### What you will do
Nothing but the images is to be left out of your exact copy of the entries.

★ ★ ★ ★ ★

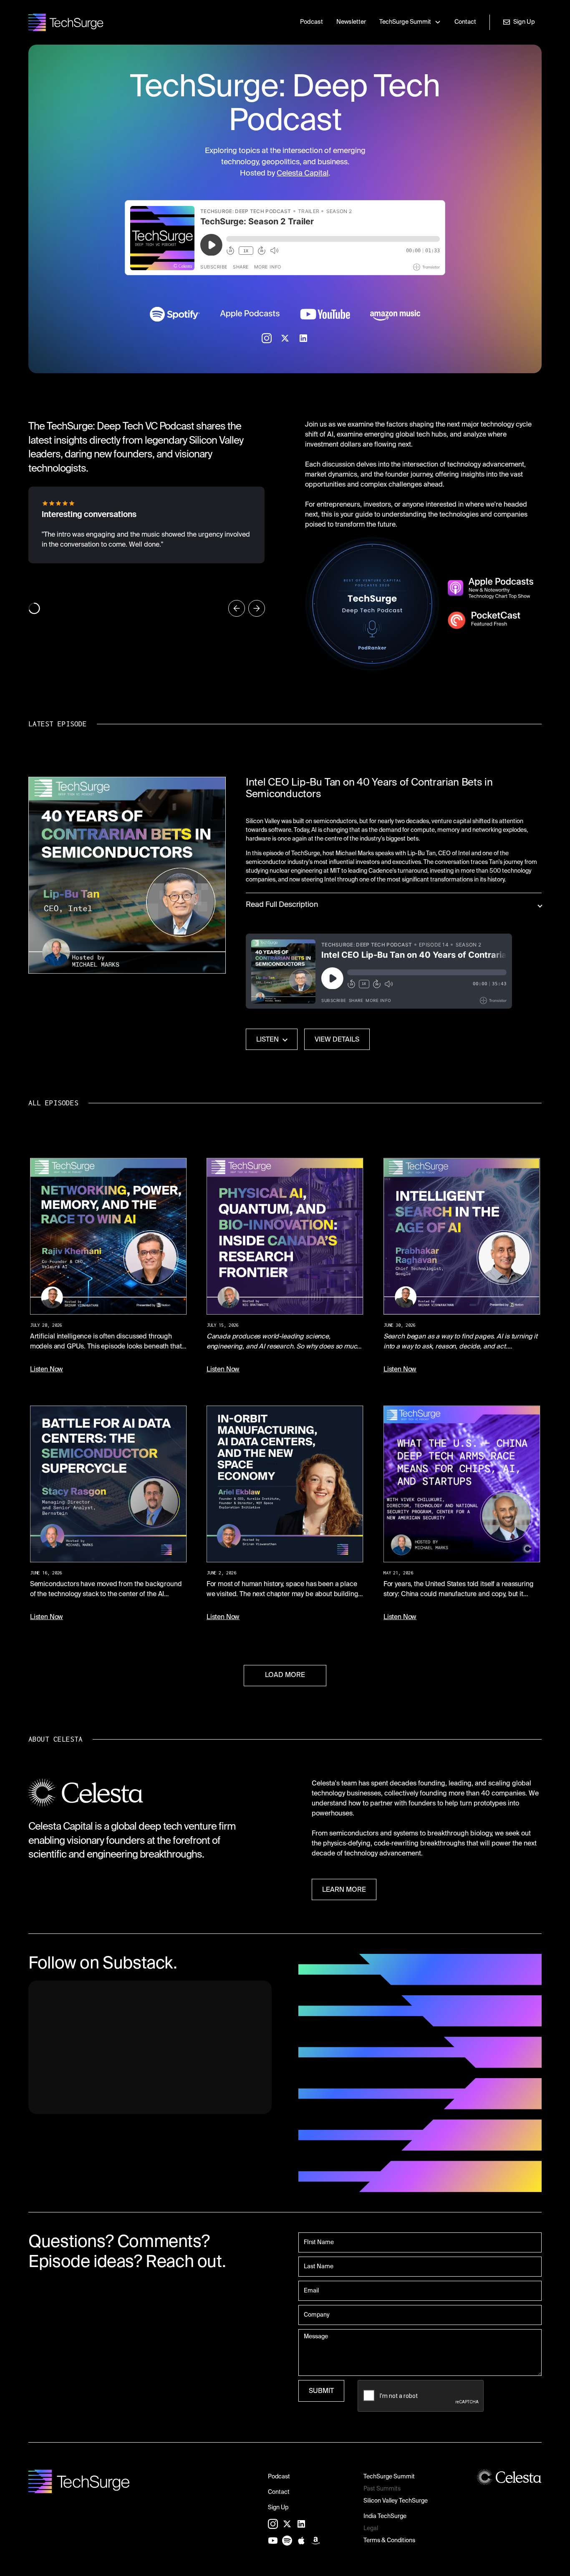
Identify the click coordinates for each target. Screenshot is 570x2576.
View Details (337, 1040)
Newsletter (351, 22)
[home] (65, 22)
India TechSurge (384, 2516)
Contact (465, 22)
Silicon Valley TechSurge (395, 2501)
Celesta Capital (302, 173)
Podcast (311, 22)
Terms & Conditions (389, 2540)
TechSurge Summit (389, 2477)
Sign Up (278, 2508)
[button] (410, 22)
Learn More (344, 1890)
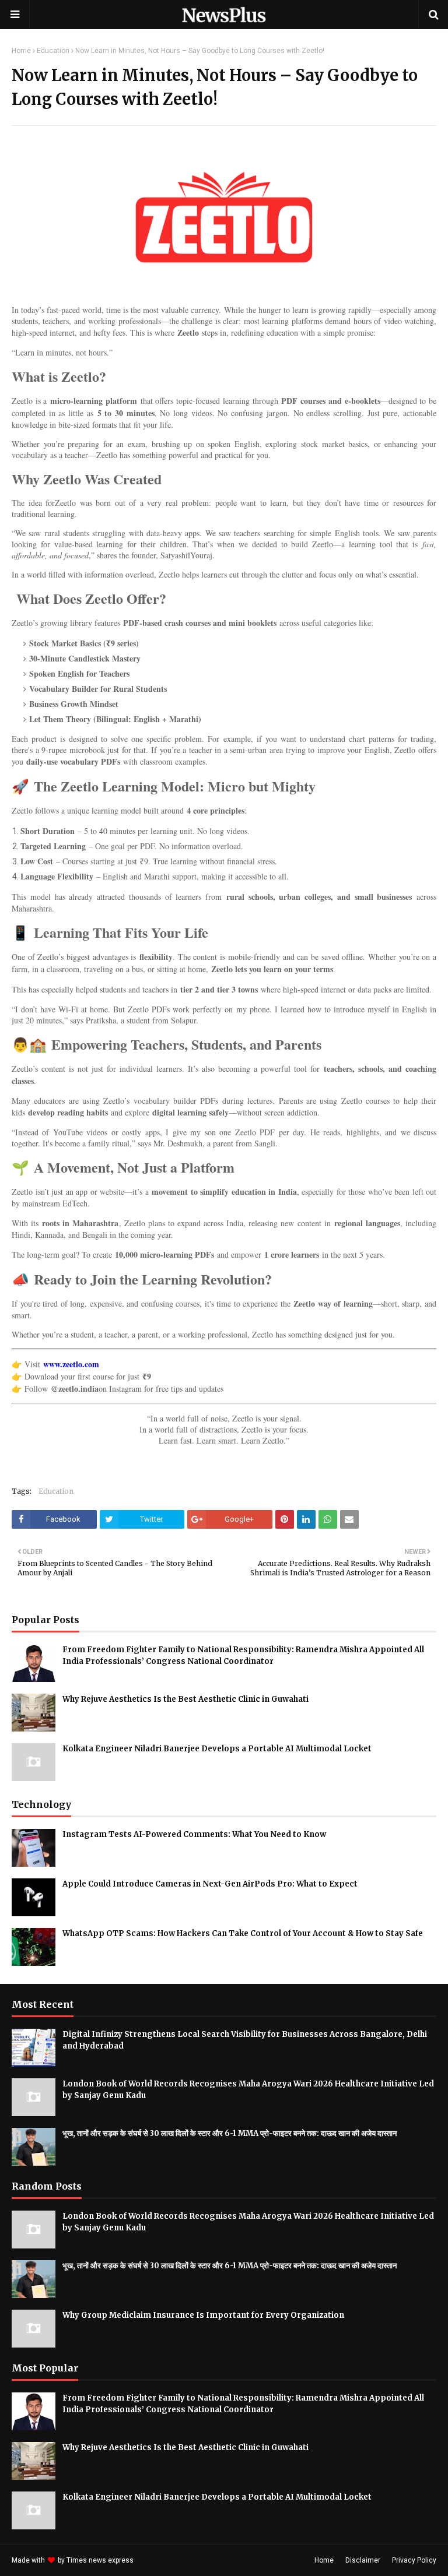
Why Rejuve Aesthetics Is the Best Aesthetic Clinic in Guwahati (185, 1699)
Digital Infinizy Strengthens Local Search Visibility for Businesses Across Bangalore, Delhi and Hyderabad (244, 2040)
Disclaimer (362, 2560)
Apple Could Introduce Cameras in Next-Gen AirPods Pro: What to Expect (210, 1884)
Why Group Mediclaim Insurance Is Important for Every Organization (203, 2315)
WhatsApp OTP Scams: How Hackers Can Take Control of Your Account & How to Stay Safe (242, 1933)
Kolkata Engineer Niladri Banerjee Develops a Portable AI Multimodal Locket (217, 1749)
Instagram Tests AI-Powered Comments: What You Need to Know (194, 1834)
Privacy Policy (414, 2560)
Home (21, 51)
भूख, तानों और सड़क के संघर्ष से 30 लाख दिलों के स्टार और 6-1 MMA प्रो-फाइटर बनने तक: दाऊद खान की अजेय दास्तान (229, 2133)
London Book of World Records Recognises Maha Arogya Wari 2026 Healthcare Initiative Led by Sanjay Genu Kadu (248, 2089)
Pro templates (166, 2560)
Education (53, 51)
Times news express (100, 2560)
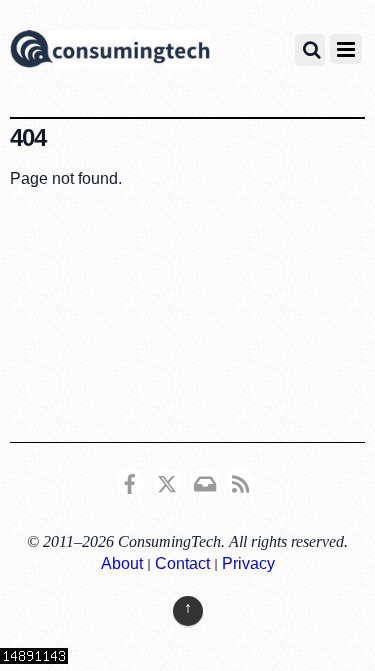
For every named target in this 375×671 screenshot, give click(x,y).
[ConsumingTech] (110, 52)
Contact (182, 563)
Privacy (248, 563)
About (122, 563)
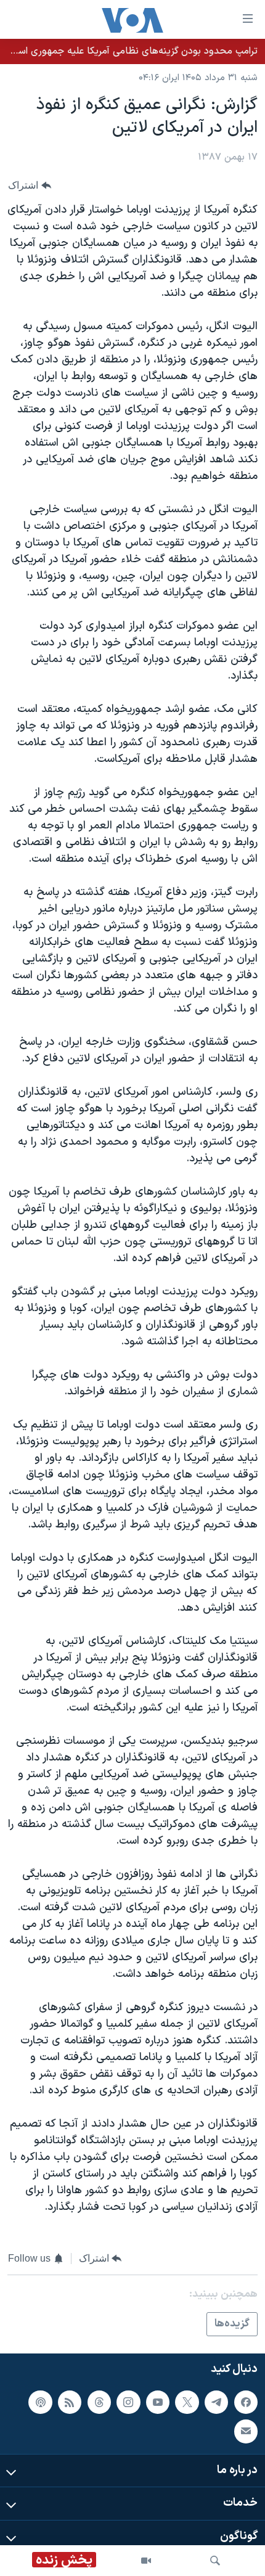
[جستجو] (215, 2560)
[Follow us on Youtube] (157, 2402)
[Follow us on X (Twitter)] (186, 2402)
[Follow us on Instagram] (128, 2402)
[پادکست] (40, 2402)
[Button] (29, 186)
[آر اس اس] (69, 2402)
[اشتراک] (246, 2431)
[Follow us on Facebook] (246, 2402)
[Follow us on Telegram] (216, 2402)
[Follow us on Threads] (99, 2402)
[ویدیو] (146, 2560)
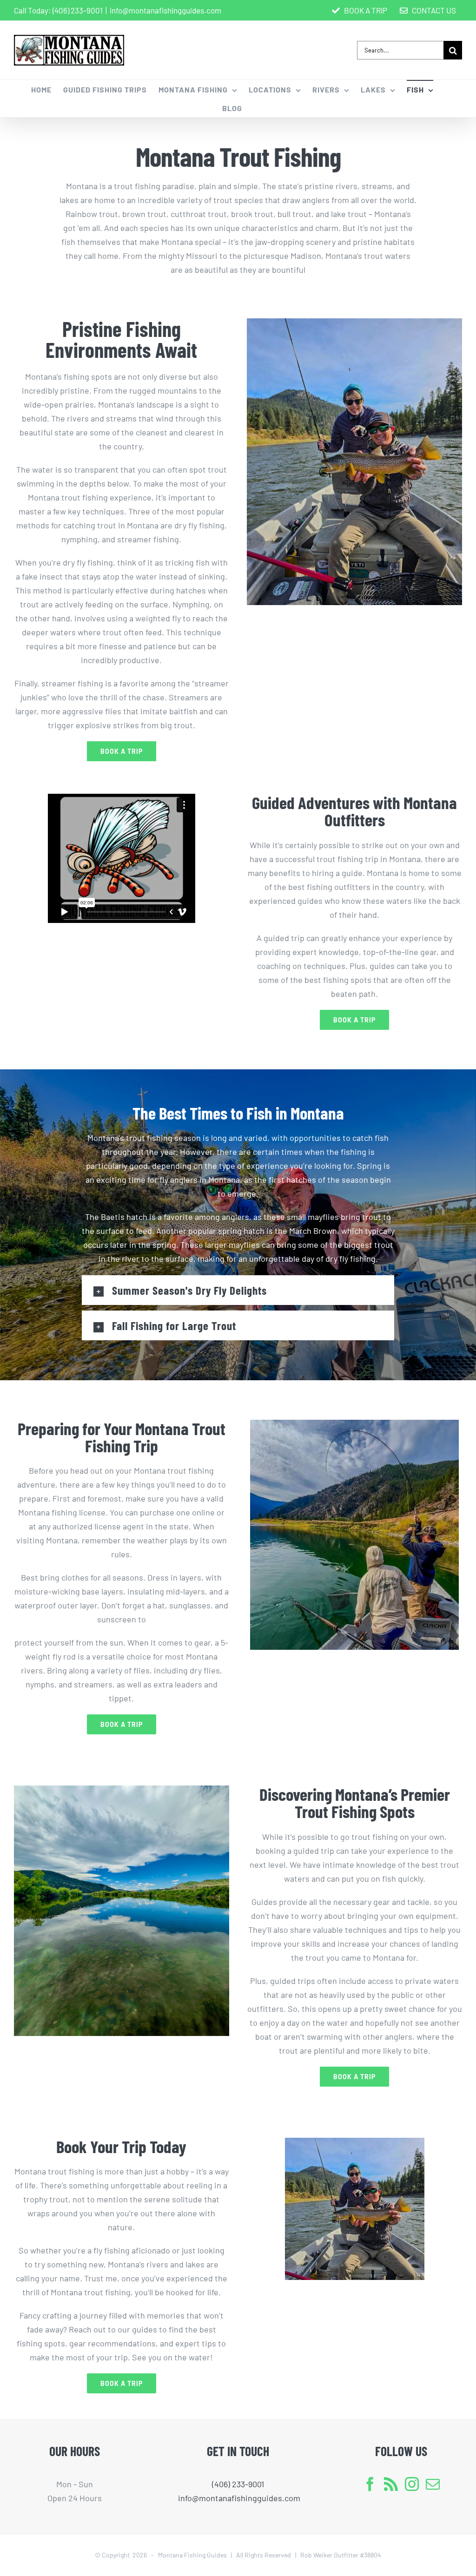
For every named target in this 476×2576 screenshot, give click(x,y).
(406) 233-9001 (78, 10)
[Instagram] (412, 2484)
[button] (238, 1290)
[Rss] (391, 2484)
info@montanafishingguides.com (165, 10)
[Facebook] (370, 2484)
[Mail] (433, 2484)
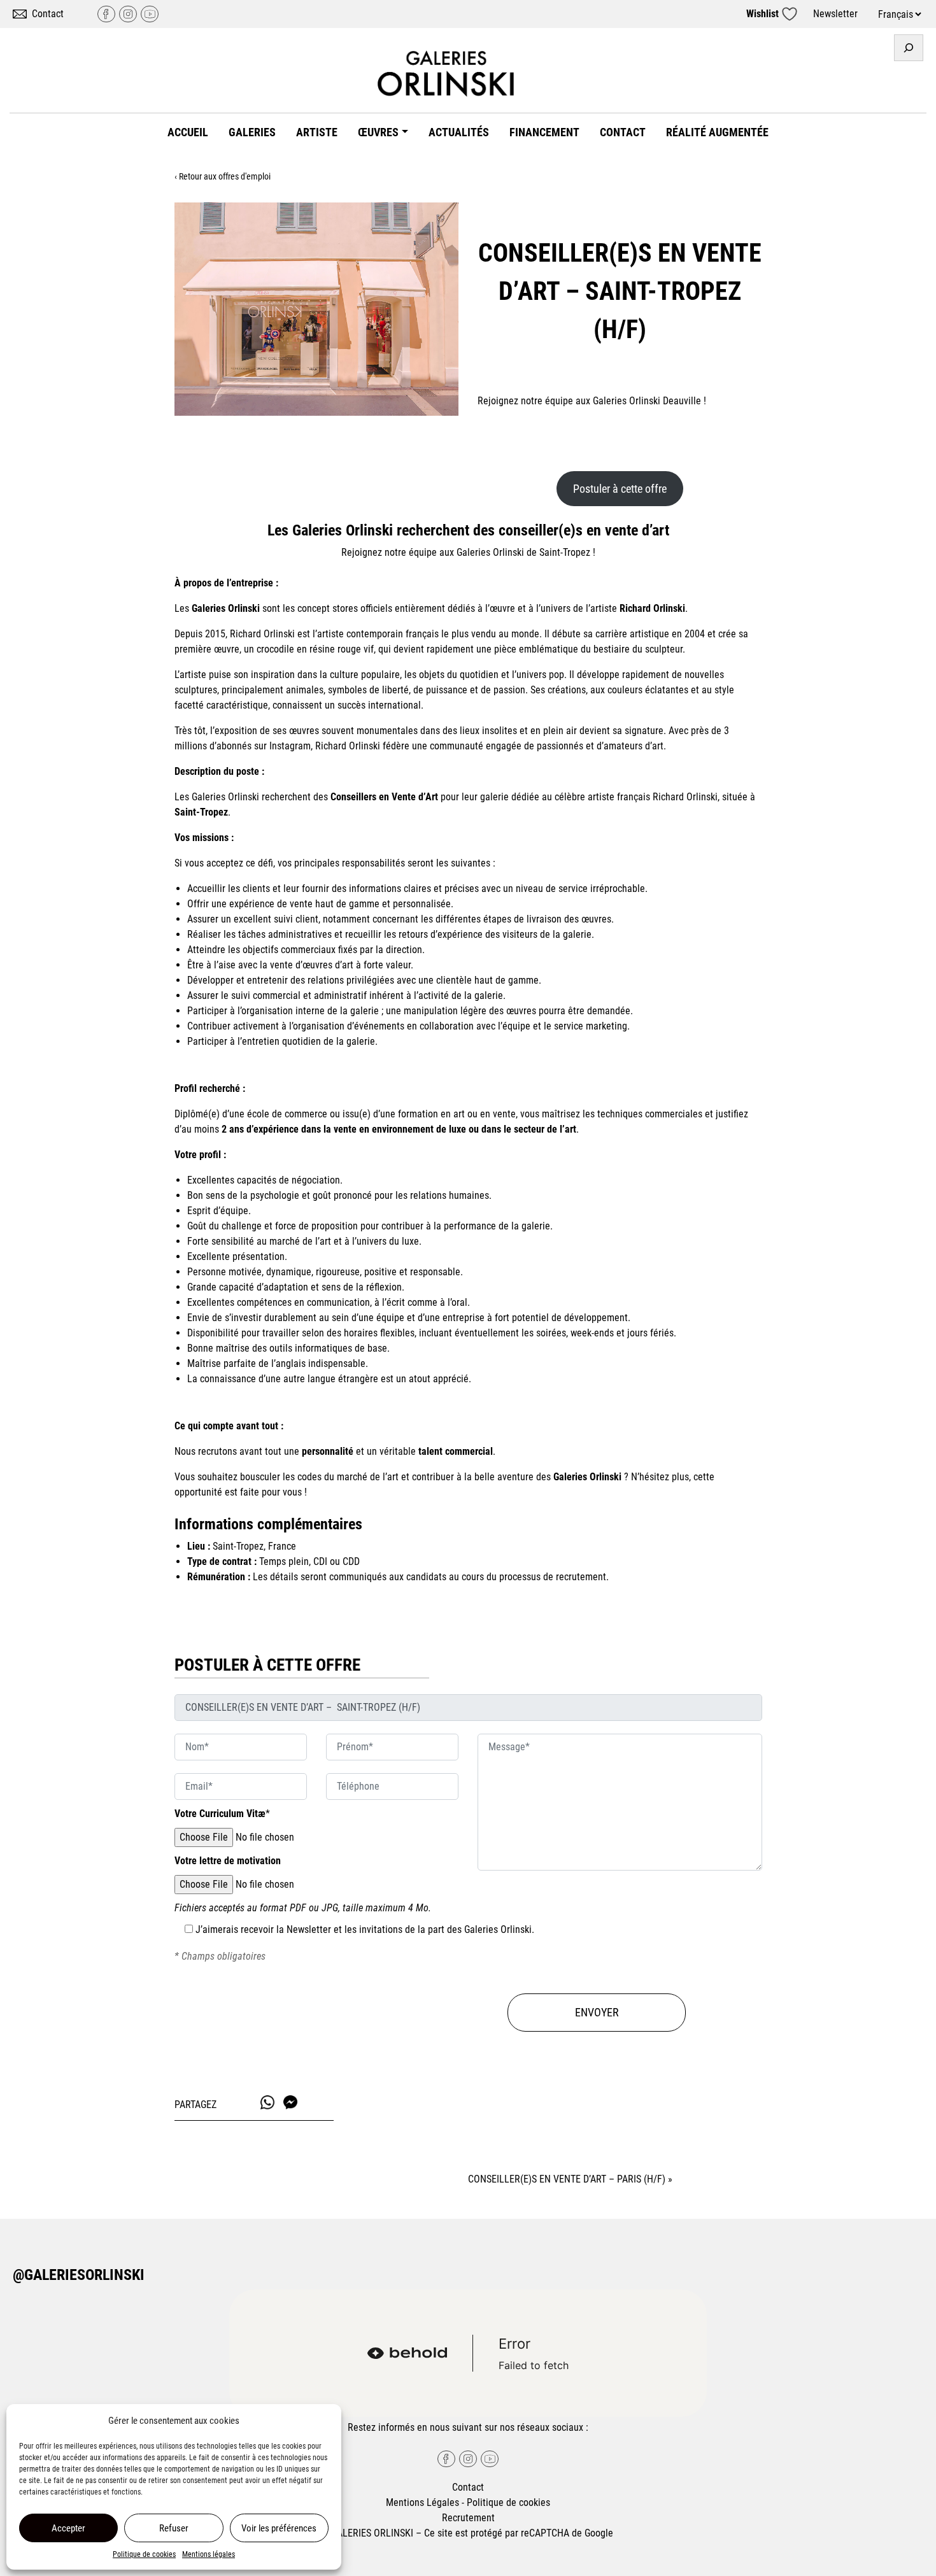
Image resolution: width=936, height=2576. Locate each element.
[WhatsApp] (267, 2102)
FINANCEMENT (544, 132)
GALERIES (252, 132)
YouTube (150, 14)
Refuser (173, 2528)
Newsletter (835, 14)
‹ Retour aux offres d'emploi (222, 176)
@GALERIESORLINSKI (79, 2275)
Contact (48, 14)
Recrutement (468, 2518)
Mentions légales (208, 2554)
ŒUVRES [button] (378, 132)
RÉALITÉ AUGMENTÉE (717, 132)
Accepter (68, 2528)
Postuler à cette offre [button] (620, 488)
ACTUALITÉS (459, 132)
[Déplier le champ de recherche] (908, 47)
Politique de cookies (144, 2554)
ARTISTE (316, 132)
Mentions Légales (422, 2502)
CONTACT (623, 132)
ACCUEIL (187, 132)
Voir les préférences (278, 2528)
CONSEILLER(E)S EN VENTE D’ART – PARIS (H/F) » (570, 2179)
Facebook (106, 14)
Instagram (128, 14)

★ ★ ★ ★ ★

### Response to the task
Identify the click coordinates for each target. Screenshot is 570x2576.
View Details (337, 1040)
Newsletter (351, 22)
[home] (65, 22)
India TechSurge (384, 2516)
Contact (465, 22)
Silicon Valley TechSurge (395, 2501)
Celesta Capital (302, 173)
Podcast (311, 22)
Terms & Conditions (389, 2540)
TechSurge Summit (389, 2477)
Sign Up (278, 2508)
[button] (410, 22)
Learn More (344, 1890)
Why Rejuve Aesthetics Is the Best Aesthetic Clinic in Guwahati (185, 1699)
Digital Infinizy Strengthens Local Search Visibility for Businesses Across Bangalore, Delhi and Hyderabad (244, 2040)
Disclaimer (362, 2560)
Apple Could Introduce Cameras in Next-Gen AirPods Pro: What to Expect (210, 1884)
Why Group Mediclaim Insurance Is Important for Every Organization (203, 2315)
WhatsApp OTP Scams: How Hackers Can Take Control of Your Account & How to Stay Safe (242, 1933)
Kolkata Engineer Niladri Banerjee Develops a Portable AI Multimodal Locket (217, 1749)
Instagram Tests AI-Powered Comments: What You Need to Know (194, 1834)
Privacy Policy (414, 2560)
Home (21, 51)
भूख, तानों और सड़क के संघर्ष से 30 लाख दिलों के स्टार और 6-1 MMA प्रो-फाइटर बनने तक: दाऊद खान की अजेय दास्तान (229, 2133)
London Book of World Records Recognises Maha Arogya Wari 2026 Healthcare Initiative Led by Sanjay Genu Kadu (248, 2089)
Pro templates (166, 2560)
Education (53, 51)
Times news express (100, 2560)
For every named target in this 375×671 screenshot, give click(x,y).
[ConsumingTech] (110, 52)
Contact (182, 563)
Privacy (248, 563)
About (122, 563)
[جستجو] (215, 2560)
[Follow us on Youtube] (157, 2402)
[Follow us on X (Twitter)] (186, 2402)
[Follow us on Instagram] (128, 2402)
[پادکست] (40, 2402)
[Button] (29, 186)
[آر اس اس] (69, 2402)
[اشتراک] (246, 2431)
[Follow us on Facebook] (246, 2402)
[Follow us on Telegram] (216, 2402)
[Follow us on Threads] (99, 2402)
[ویدیو] (146, 2560)
For every named target in this 476×2576 screenshot, give click(x,y).
(406) 233-9001 (78, 10)
[Instagram] (412, 2484)
[button] (238, 1290)
[Rss] (391, 2484)
info@montanafishingguides.com (165, 10)
[Facebook] (370, 2484)
[Mail] (433, 2484)
Image resolution: width=936, height=2576. Locate each element.
[WhatsApp] (267, 2102)
FINANCEMENT (544, 132)
GALERIES (252, 132)
YouTube (150, 14)
Refuser (173, 2528)
Newsletter (835, 14)
‹ Retour aux offres d'emploi (222, 176)
@GALERIESORLINSKI (79, 2275)
Contact (48, 14)
Recrutement (468, 2518)
Mentions légales (208, 2554)
ŒUVRES [button] (378, 132)
RÉALITÉ AUGMENTÉE (717, 132)
Accepter (68, 2528)
Postuler à cette offre [button] (620, 488)
ACTUALITÉS (459, 132)
[Déplier le champ de recherche] (908, 47)
Politique de cookies (144, 2554)
ARTISTE (316, 132)
Mentions Légales (422, 2502)
CONTACT (623, 132)
ACCUEIL (187, 132)
Voir les préférences (278, 2528)
CONSEILLER(E)S EN VENTE D’ART – PARIS (H/F) » (570, 2179)
Facebook (106, 14)
Instagram (128, 14)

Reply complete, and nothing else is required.